What Cancer Could Never Reach
On March 4, 1993, Jim Valvano needed help just to reach the podium at Madison Square Garden. The former NC State basketball coach — the man who had sprinted across the court searching for someone to hug after his Wolfpack's impossible 1983 NCAA championship over Houston — could barely stand. Metastatic cancer was destroying his body.
But that night, accepting the first-ever Arthur Ashe Courage and Humanitarian Award at the inaugural ESPY Awards, Valvano delivered eleven unforgettable minutes. His body trembling, his voice fierce, he declared: "Cancer can take away all of my physical abilities. It cannot touch my mind, it cannot touch my heart, and it cannot touch my soul."

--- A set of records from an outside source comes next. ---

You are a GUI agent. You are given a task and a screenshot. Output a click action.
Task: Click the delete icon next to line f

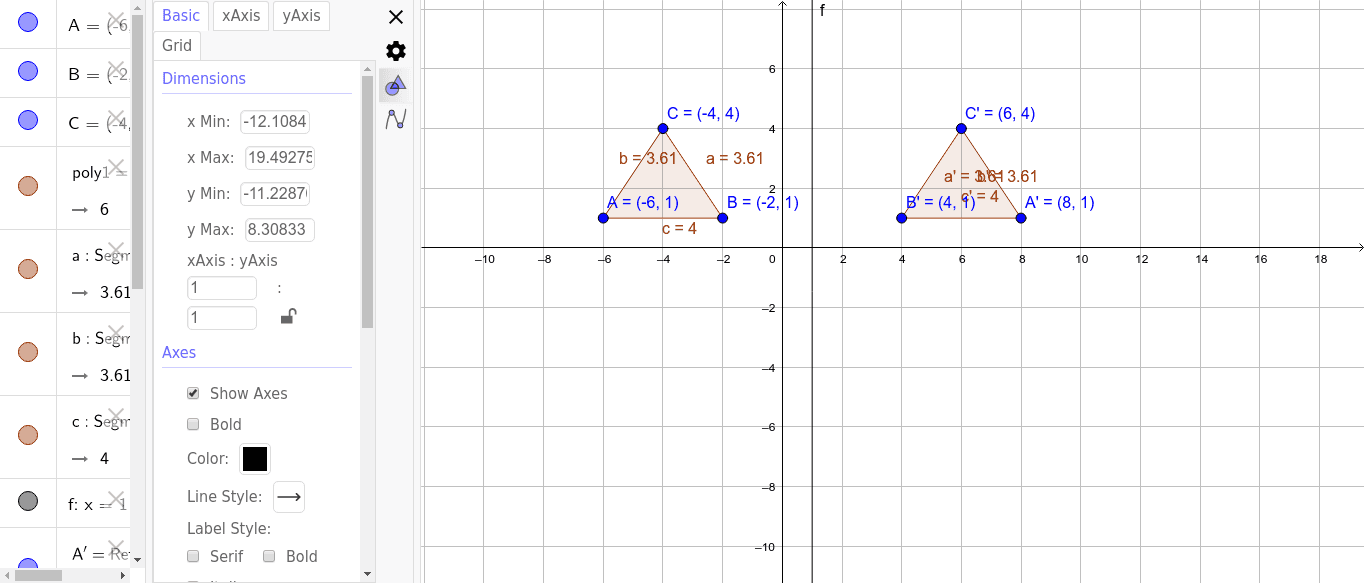point(115,498)
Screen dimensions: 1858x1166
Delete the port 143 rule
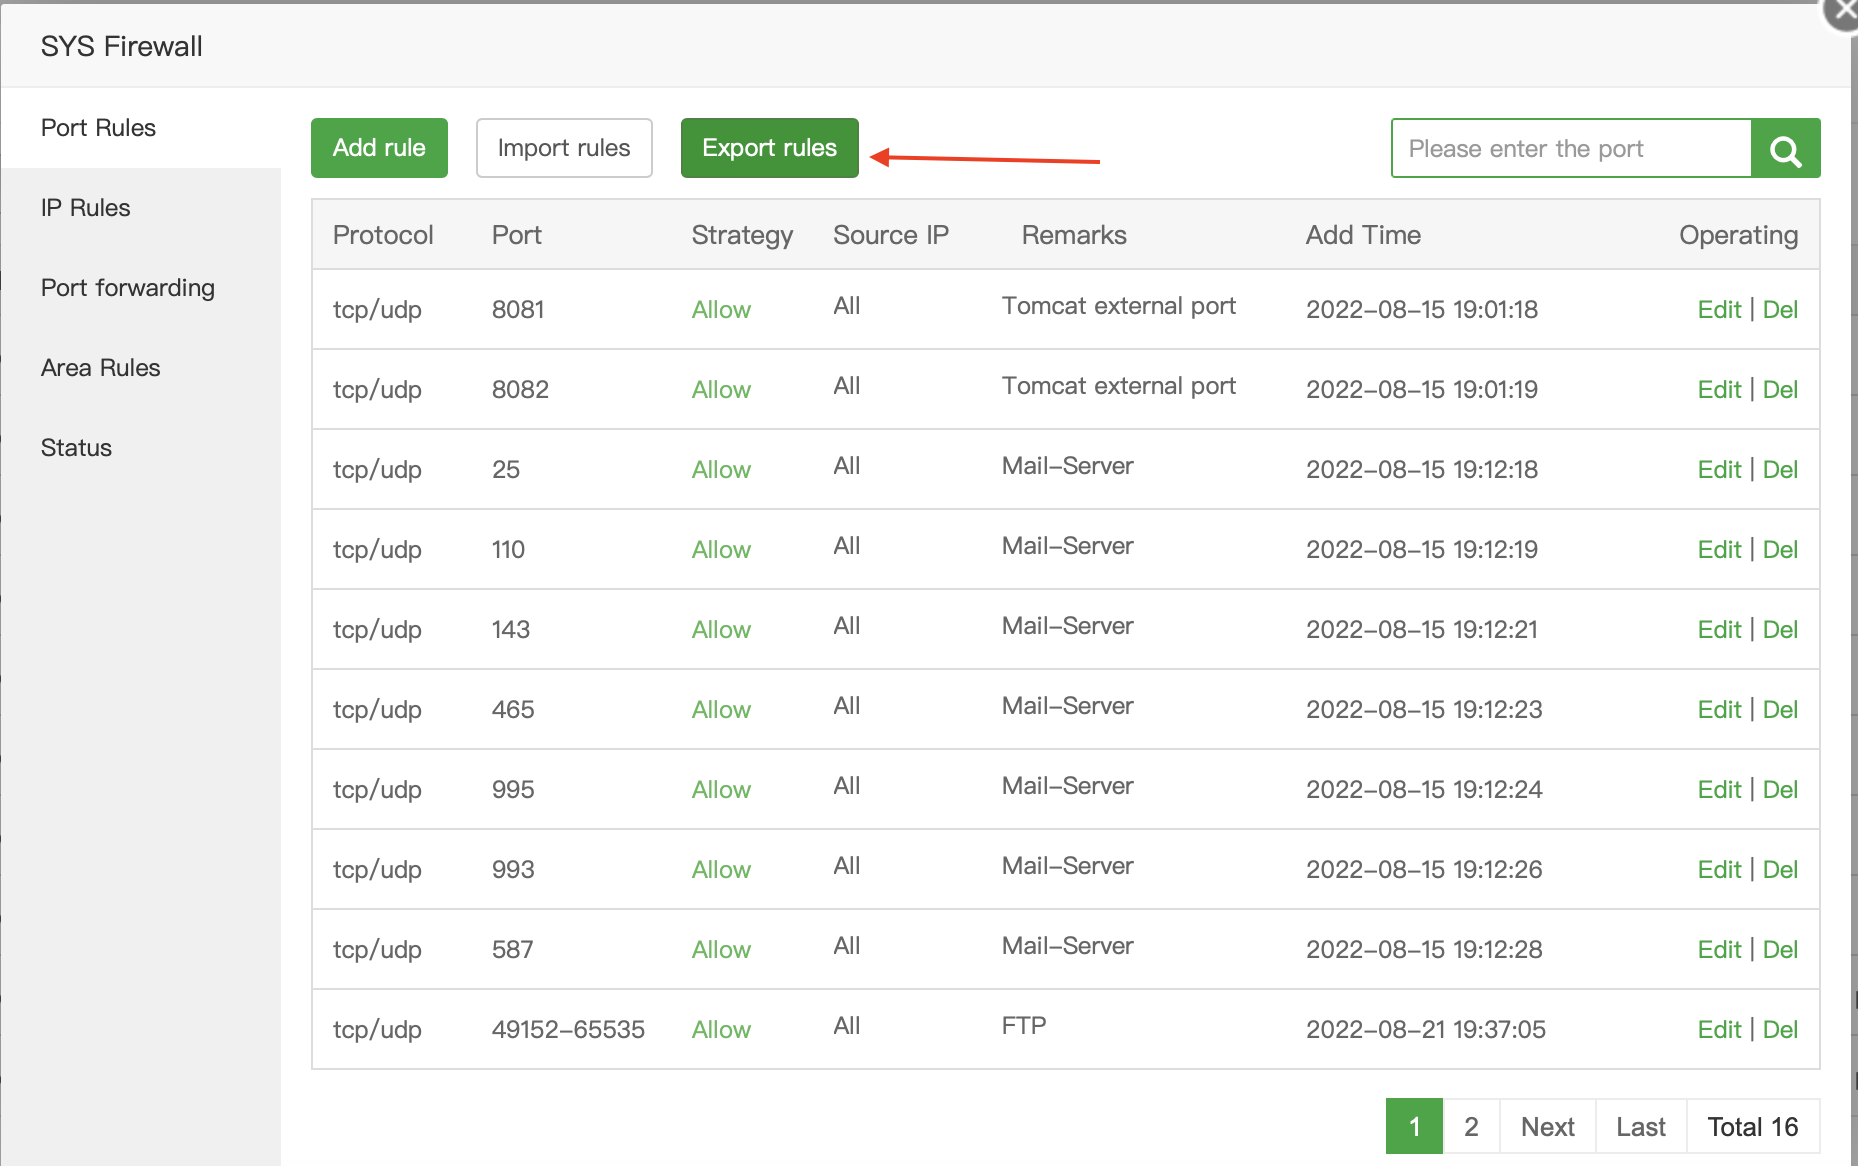pyautogui.click(x=1780, y=630)
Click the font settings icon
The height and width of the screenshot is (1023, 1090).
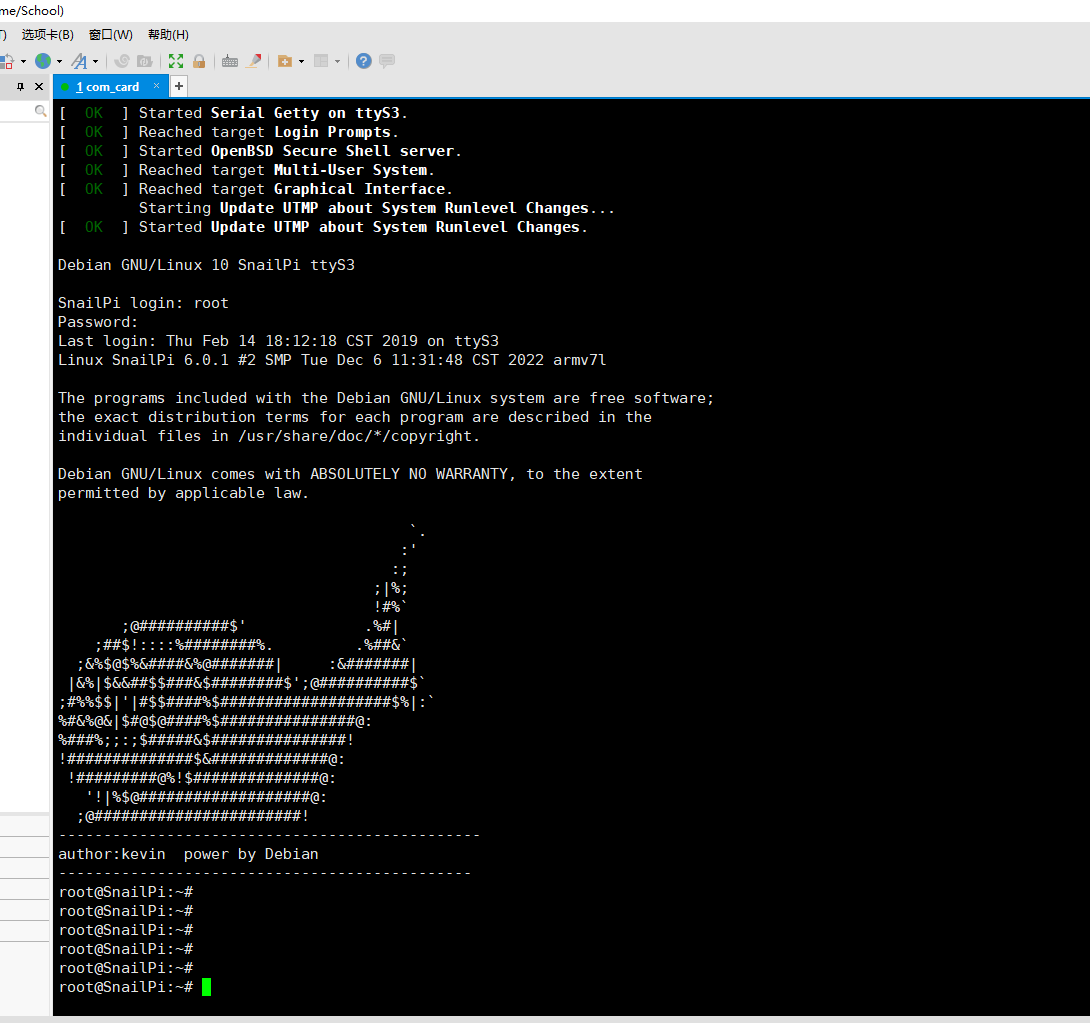click(x=81, y=60)
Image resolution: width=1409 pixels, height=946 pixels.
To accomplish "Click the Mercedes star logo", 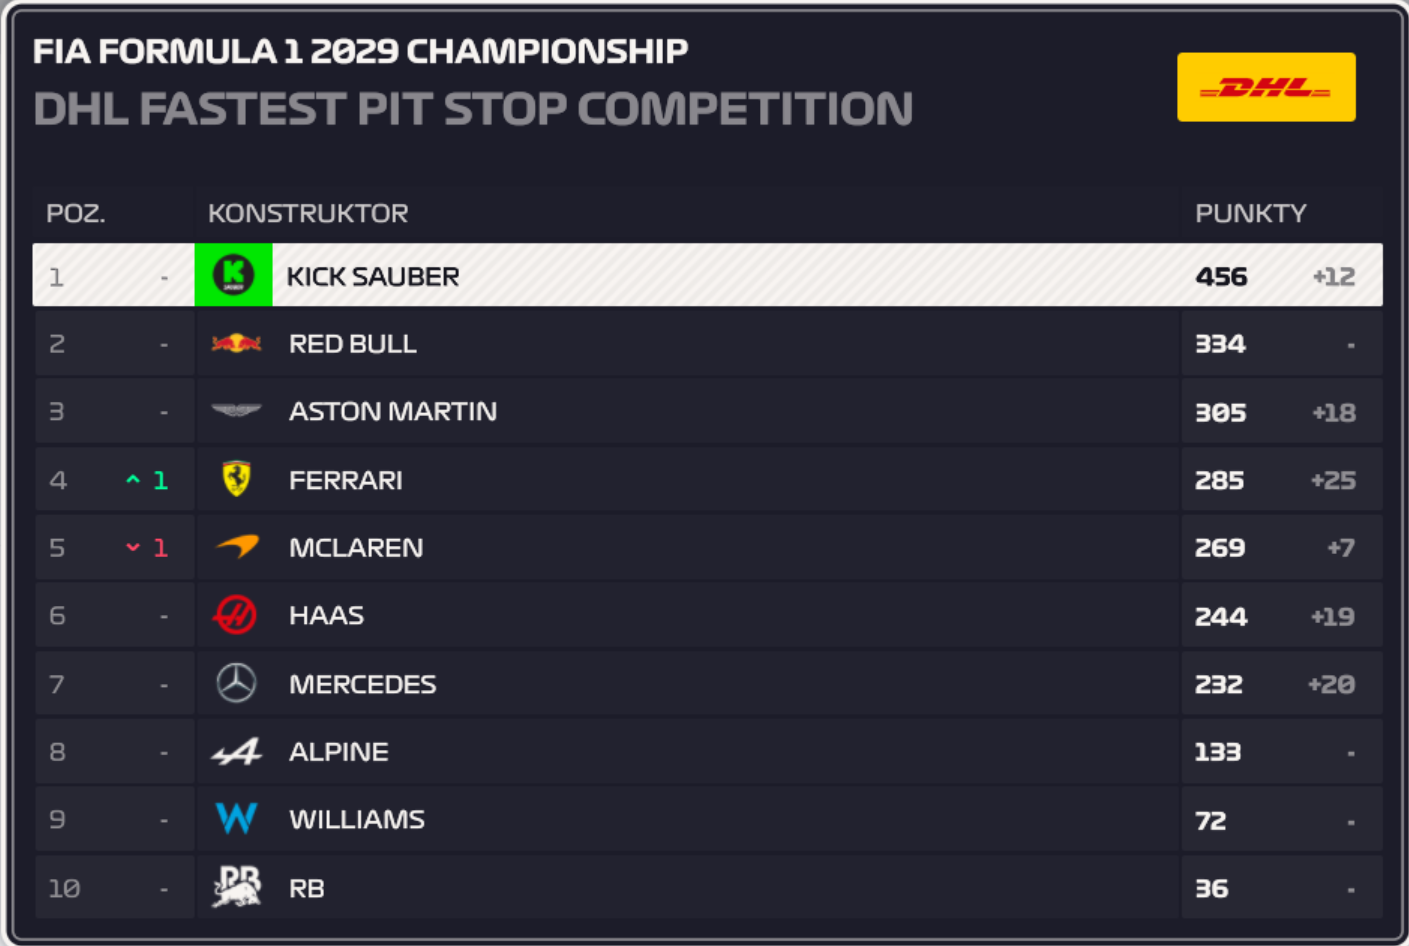I will pyautogui.click(x=236, y=683).
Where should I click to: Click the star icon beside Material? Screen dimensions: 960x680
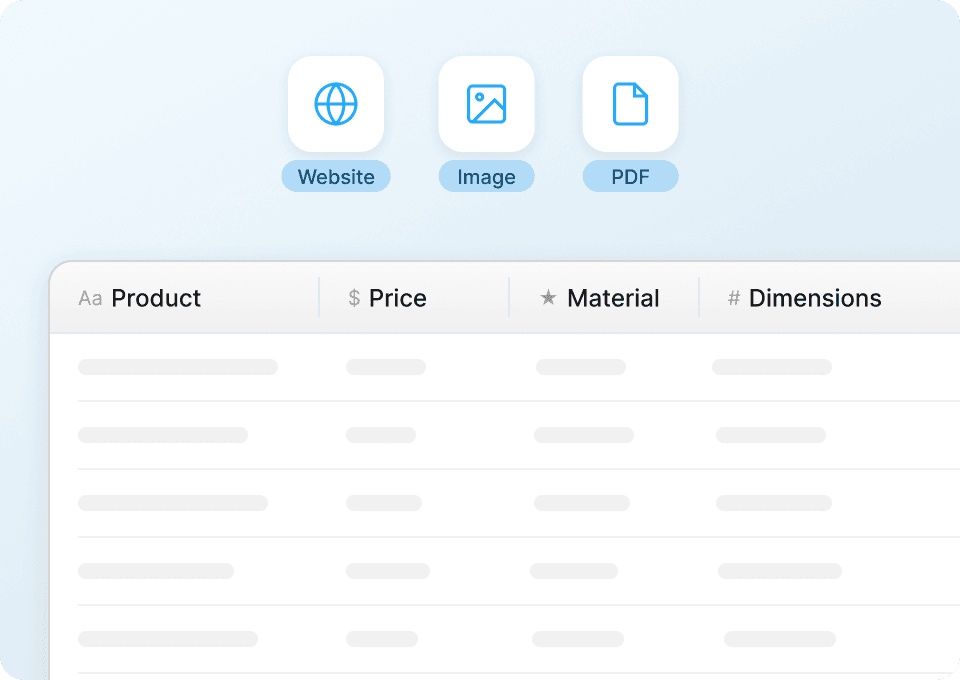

He urged everyone to do three things every single day: laugh, think, and be moved to tears. He announced the Jimmy V Foundation for Cancer Research. And he closed with words now etched into history: "Don't give up. Don't ever give up." Less than eight weeks later, on April 28, Valvano was gone.
Paul understood this same holy defiance. "Though outwardly we are wasting away," he wrote, "yet inwardly we are being renewed day by day" (2 Corinthians 4:16). The body fails. The spirit does not have to follow. Courage is not the absence of suffering — it is the refusal to let suffering define what is deepest in you. Whatever is consuming your strength today, remember: there is a place inside you that nothing in this world can touch.